--- start Data entries ---
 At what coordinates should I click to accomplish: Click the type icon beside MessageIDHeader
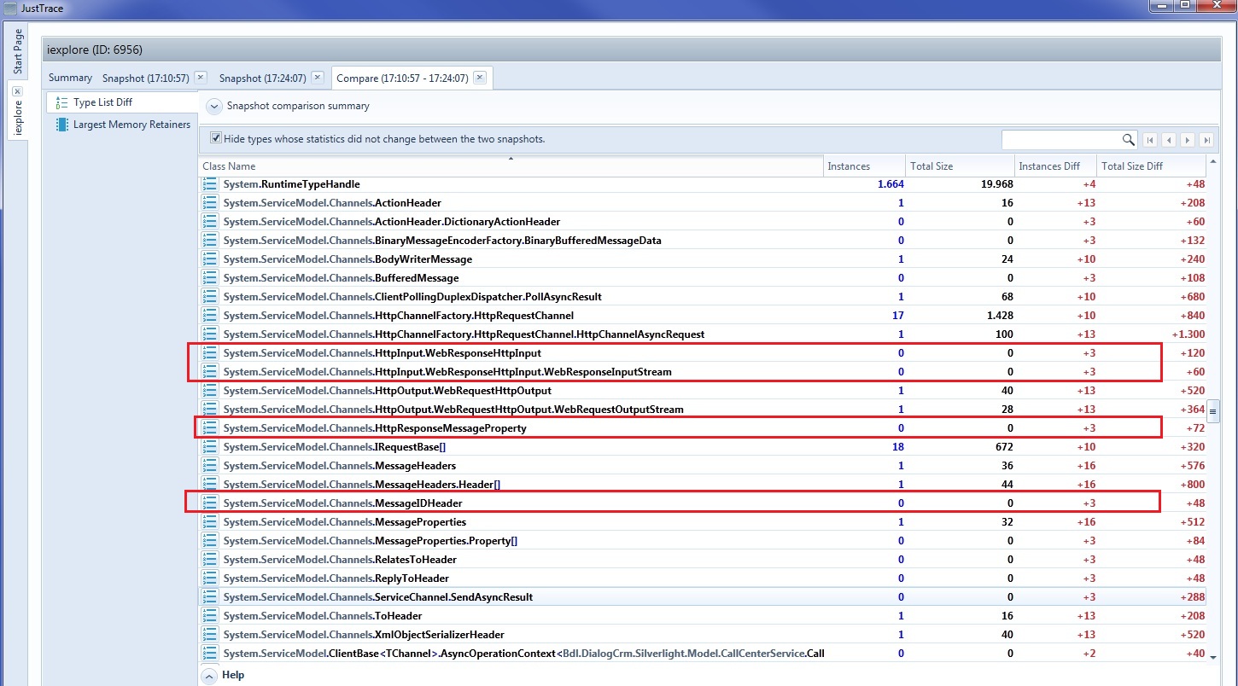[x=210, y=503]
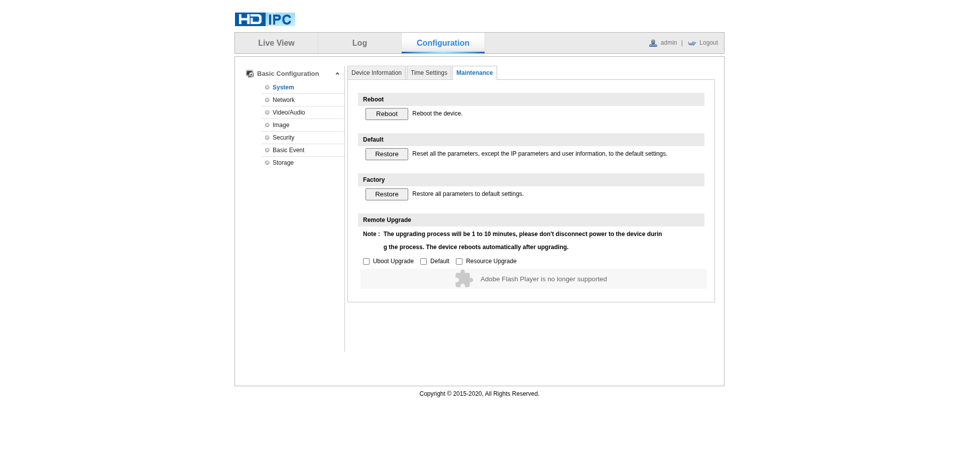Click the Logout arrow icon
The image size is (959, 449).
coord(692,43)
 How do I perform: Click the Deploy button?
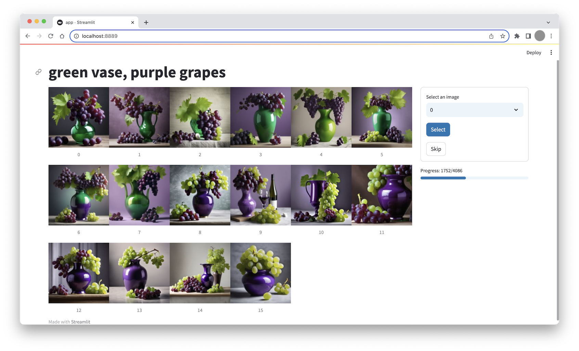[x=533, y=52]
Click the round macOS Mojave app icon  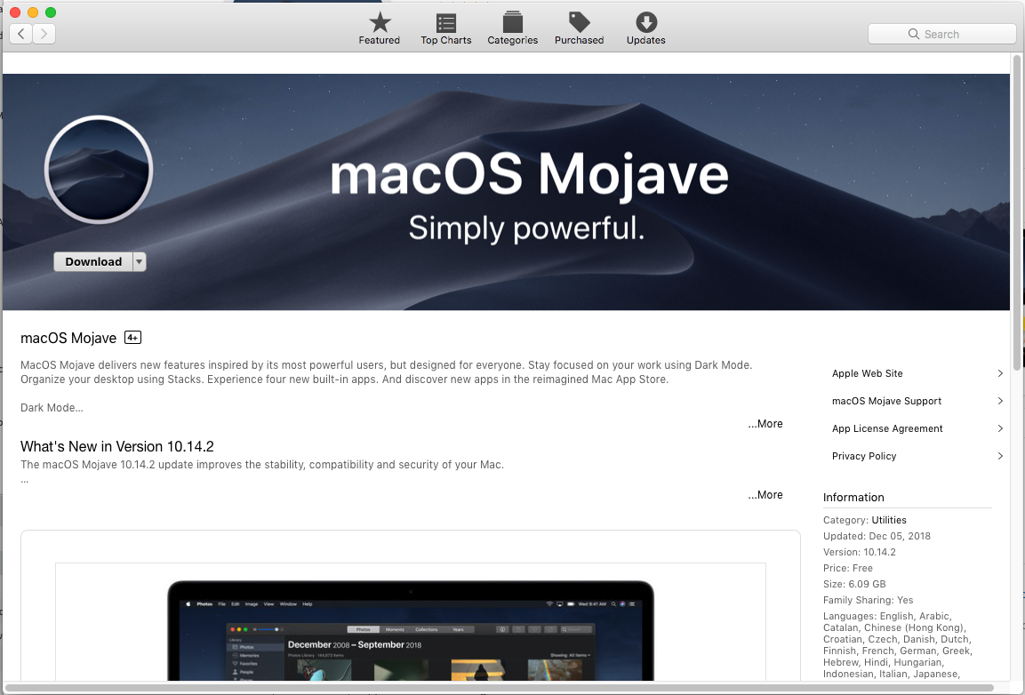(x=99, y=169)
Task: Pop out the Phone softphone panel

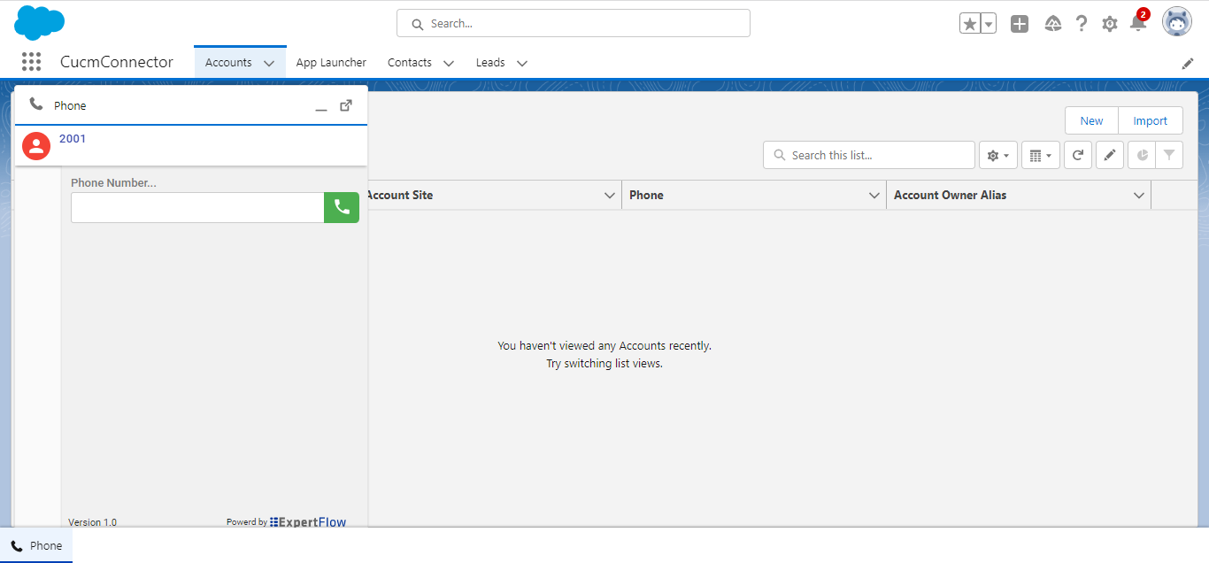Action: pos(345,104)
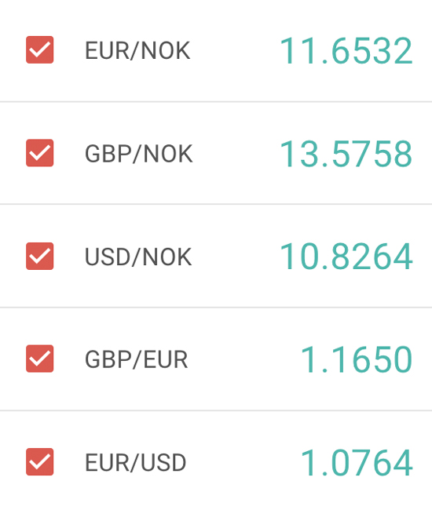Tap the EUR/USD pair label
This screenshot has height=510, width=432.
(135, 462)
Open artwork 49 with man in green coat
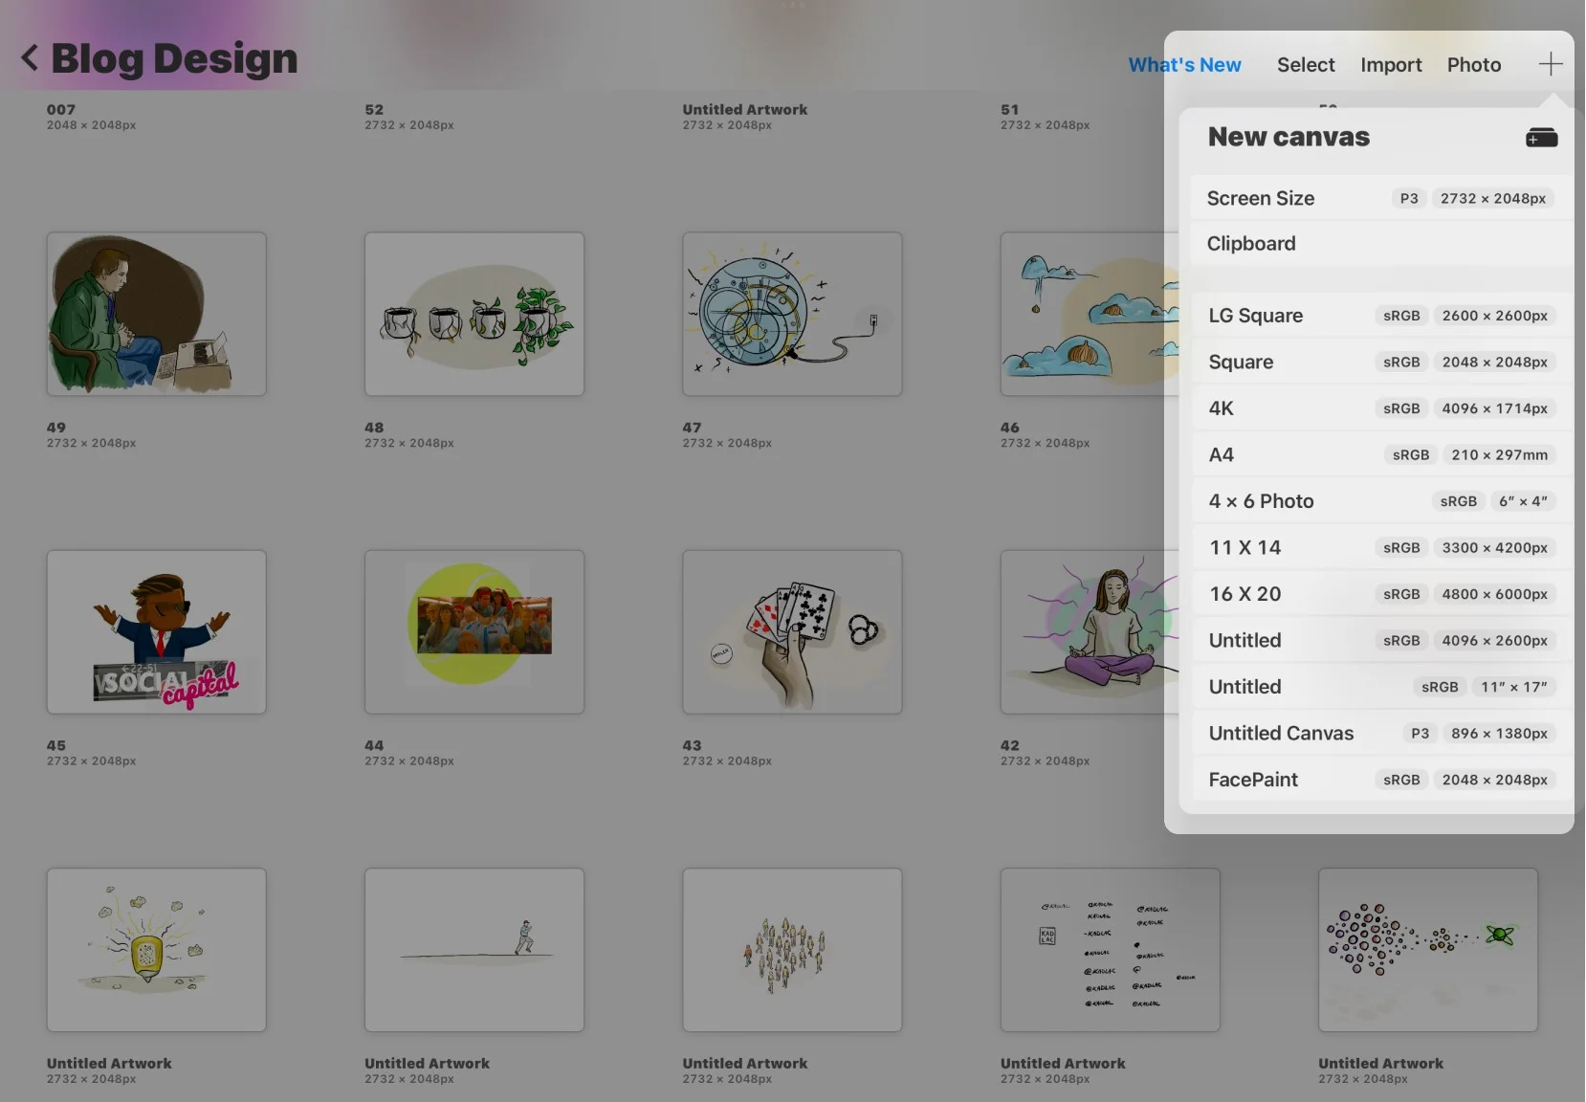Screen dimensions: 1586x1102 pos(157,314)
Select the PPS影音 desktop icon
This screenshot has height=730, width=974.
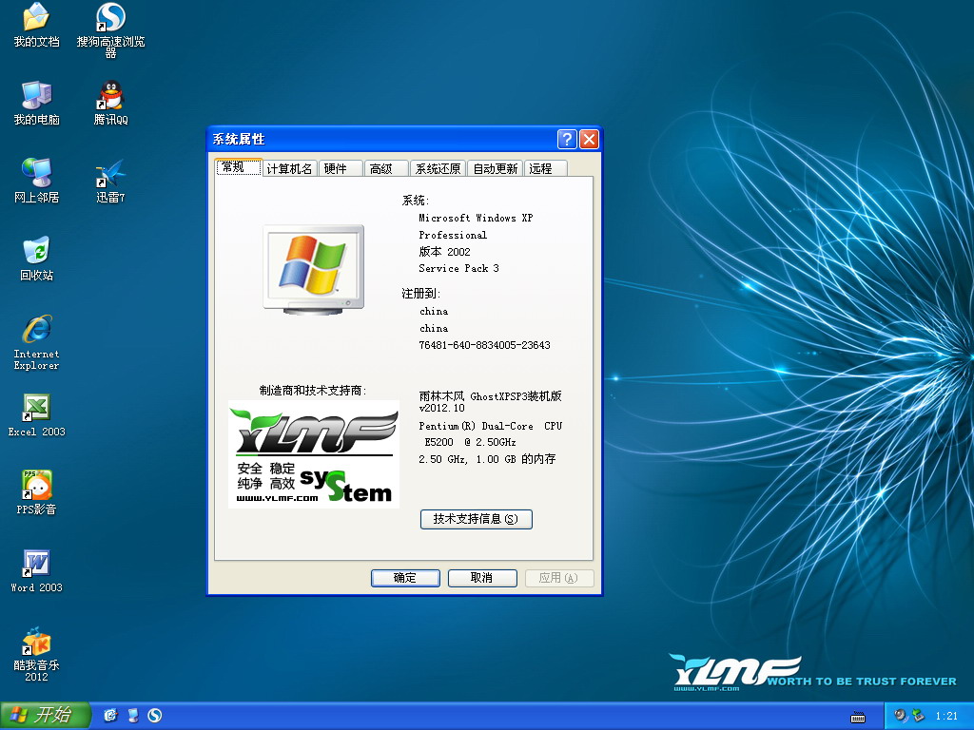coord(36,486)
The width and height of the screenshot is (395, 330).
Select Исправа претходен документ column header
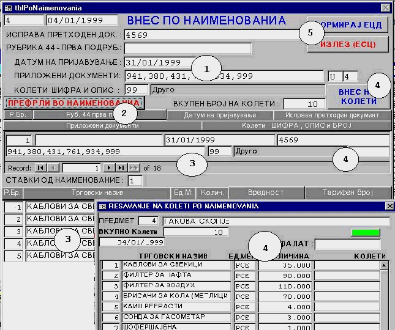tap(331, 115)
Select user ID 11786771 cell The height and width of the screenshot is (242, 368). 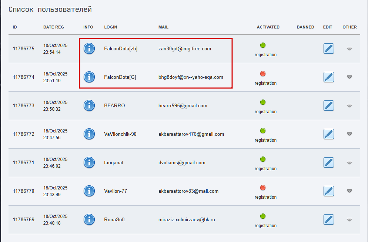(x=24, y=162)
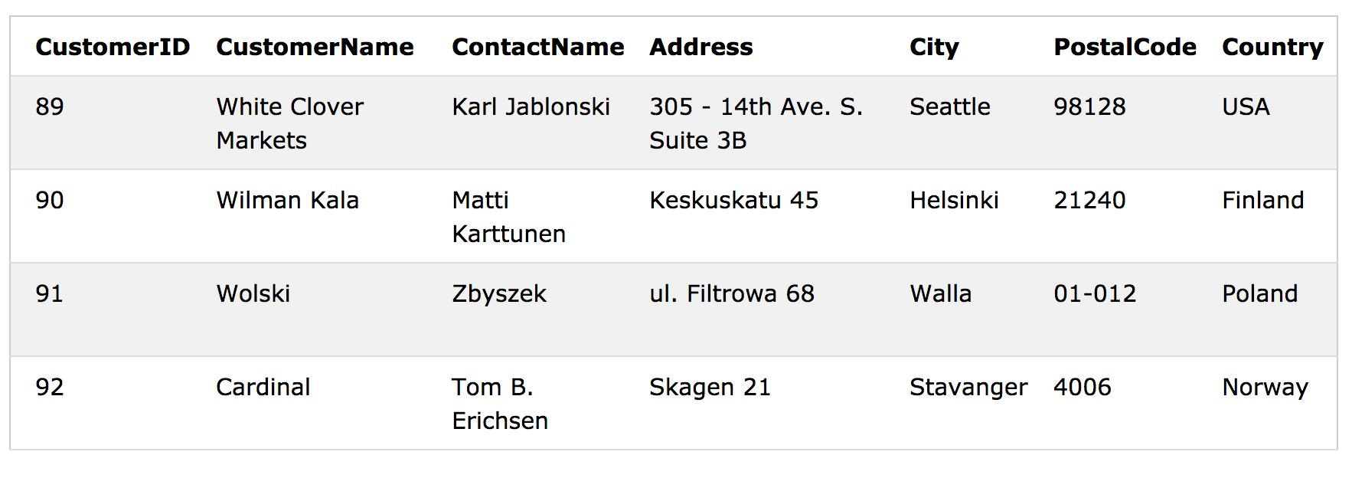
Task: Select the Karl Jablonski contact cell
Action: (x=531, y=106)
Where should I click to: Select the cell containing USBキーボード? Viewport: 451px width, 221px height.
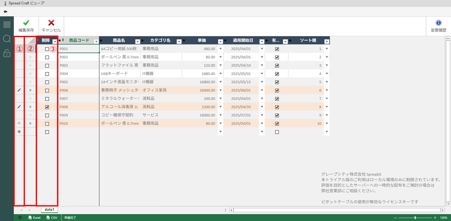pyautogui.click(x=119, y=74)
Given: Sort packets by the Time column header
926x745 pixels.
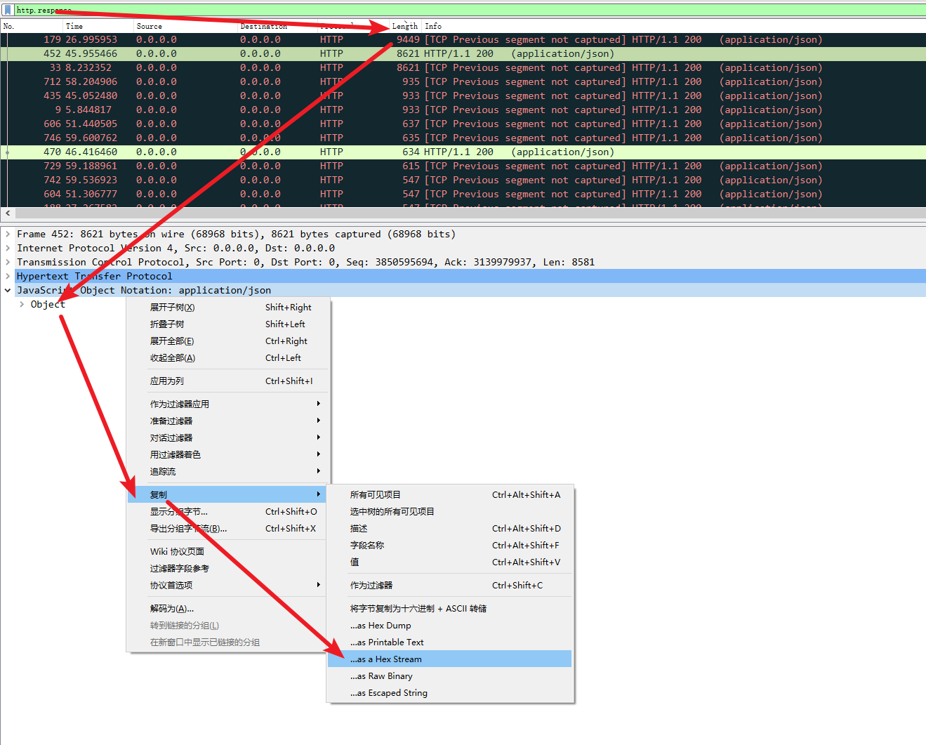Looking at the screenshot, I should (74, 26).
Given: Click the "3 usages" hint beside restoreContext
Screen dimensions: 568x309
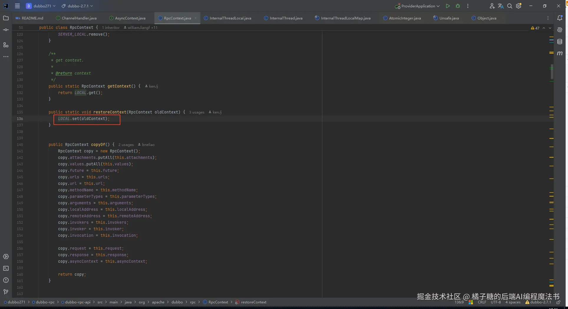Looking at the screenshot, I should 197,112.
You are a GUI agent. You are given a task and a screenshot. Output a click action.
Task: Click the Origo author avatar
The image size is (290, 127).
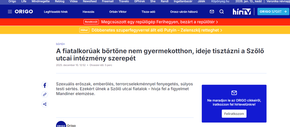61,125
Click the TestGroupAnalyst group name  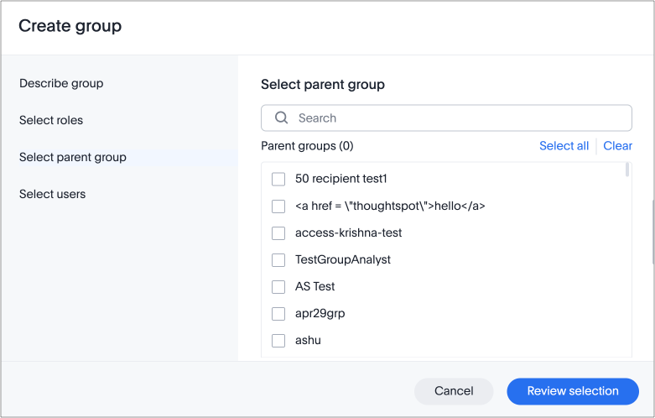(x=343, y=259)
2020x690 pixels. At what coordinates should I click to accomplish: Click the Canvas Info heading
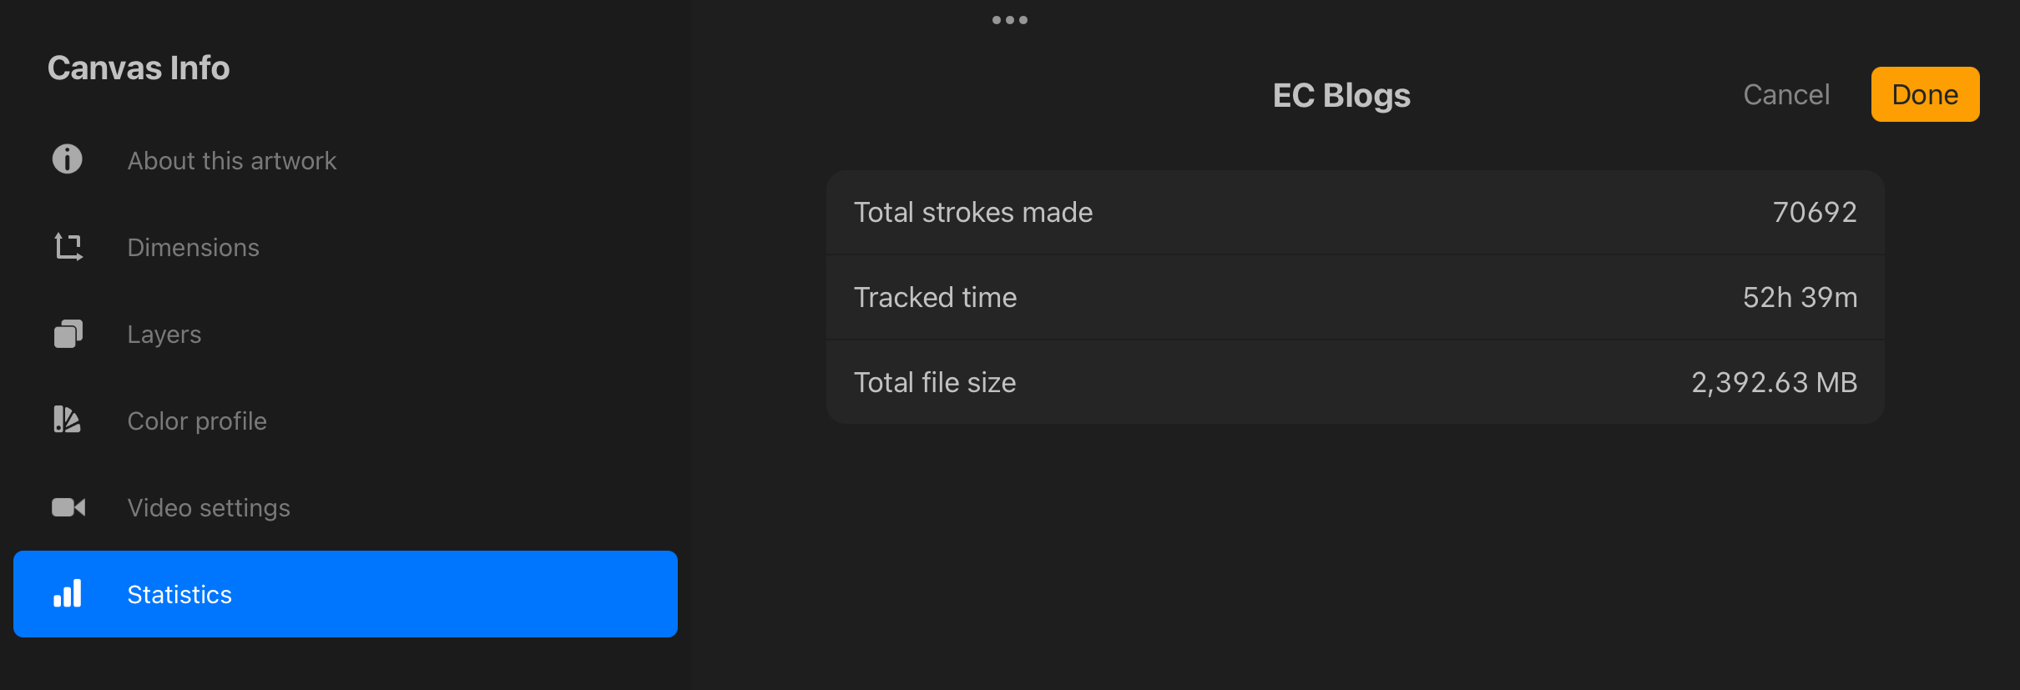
--- end Data entries ---
**Your task:**
Put the data into a Markdown table with the columns Row and Line, starting at the top and stopping after the line that contains "[x=533, y=52]". Skip blank lines and leave the pictures out.

**Task solution:**
| Row | Line |
|---|---|
| 1 |  At what coordinates should I click to accomplish: Click the type icon beside MessageIDHeader |
| 2 | [x=210, y=503] |
| 3 | Click the Logout arrow icon |
| 4 | The image size is (959, 449). |
| 5 | coord(692,43) |
| 6 |  How do I perform: Click the Deploy button? |
| 7 | [x=533, y=52] |